*** Text segment ***
The more people enter the rental market, the higher rental prices get.
It would be very interesting to have statistics on how many people share apartments/rent rooms. I'd bet those numbers would be spiking.
throwaway2237•6mo ago
A restaurant is limited by the amount of food a person can eat in a meal. So this hypothetical restaurant can sell a $20 meal to 100 people (with $20 expendable income to spend,) and thus will generate $2,000 revenue for that meal service.
However, if fewer and fewer people have $20 expendable income, then obviously it becomes harder and harder for that restaurant to generate that same $2,000. Especially as the cost of bills, ingredients, and employee wages increase, for example.
So they are left with a dilemma of: 1) Raise prices knowing that there will be fewer customers with enough expendable income to buy the expensive food, or 2) Lower prices and hope that more customers will offset the lower prices (this usually does not happen.)
*** End of Text segment ***
*** Source material ***
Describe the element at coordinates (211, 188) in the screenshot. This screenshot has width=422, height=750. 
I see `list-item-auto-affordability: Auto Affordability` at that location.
*** End of Source material ***
*** Source material ***
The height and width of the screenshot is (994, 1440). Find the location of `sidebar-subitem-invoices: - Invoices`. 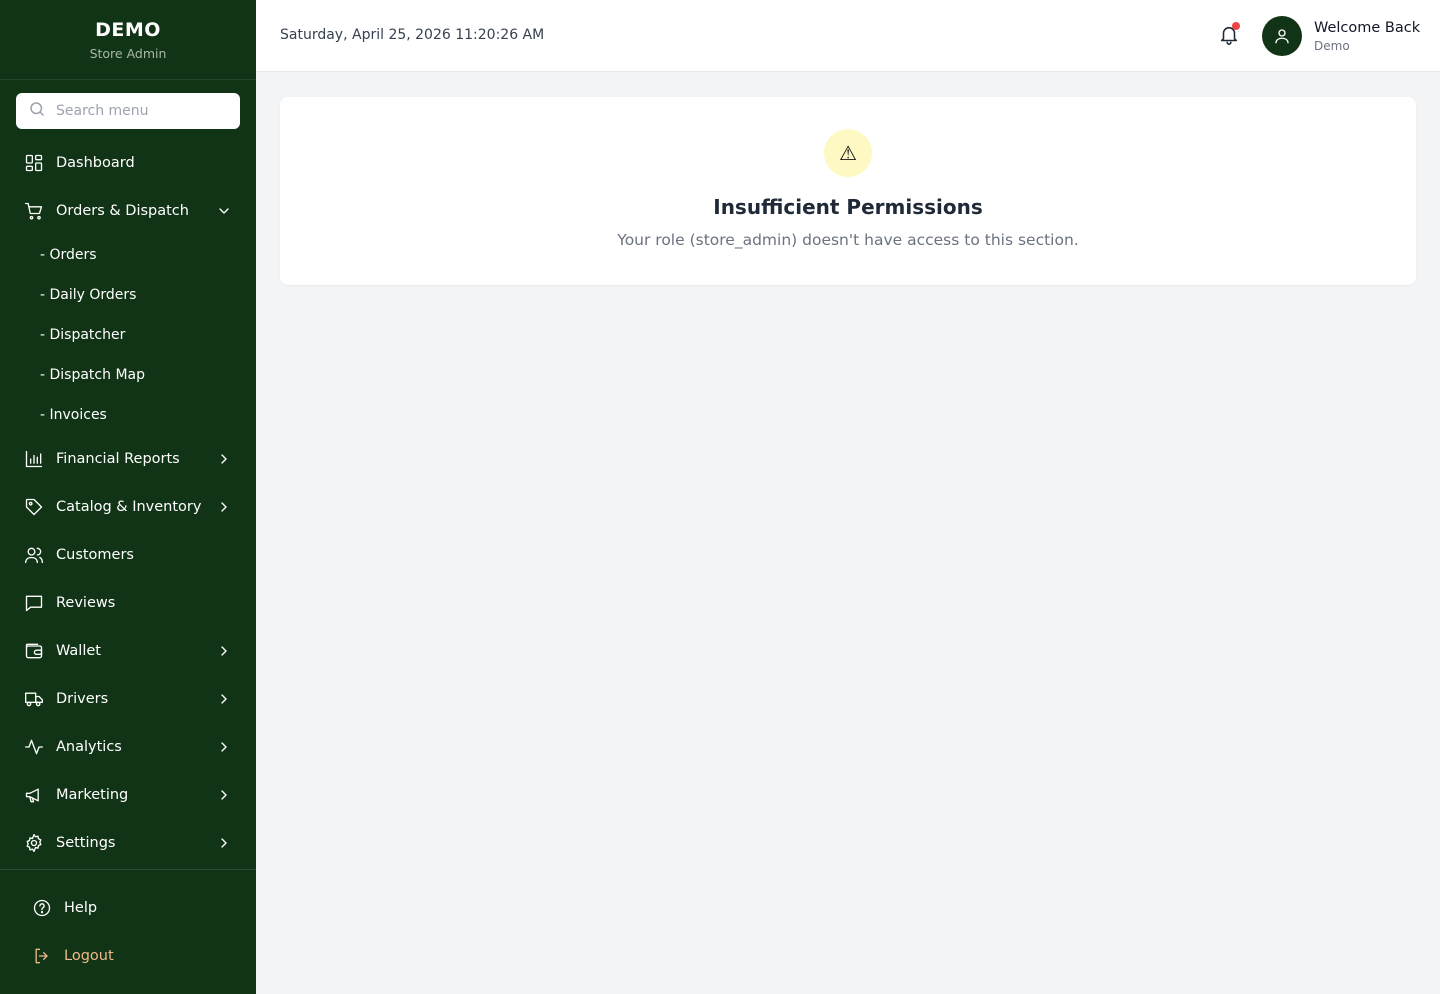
*** End of Source material ***
*** Source material ***
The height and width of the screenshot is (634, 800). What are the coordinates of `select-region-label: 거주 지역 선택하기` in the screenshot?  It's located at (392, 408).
*** End of Source material ***
■ Goal of the exercise:
In the text on rental and restaurant prices, how much revenue does the hypothetical restaurant generate from one meal service by selling a $20 meal to 100 people?

■ Task result:
$2,000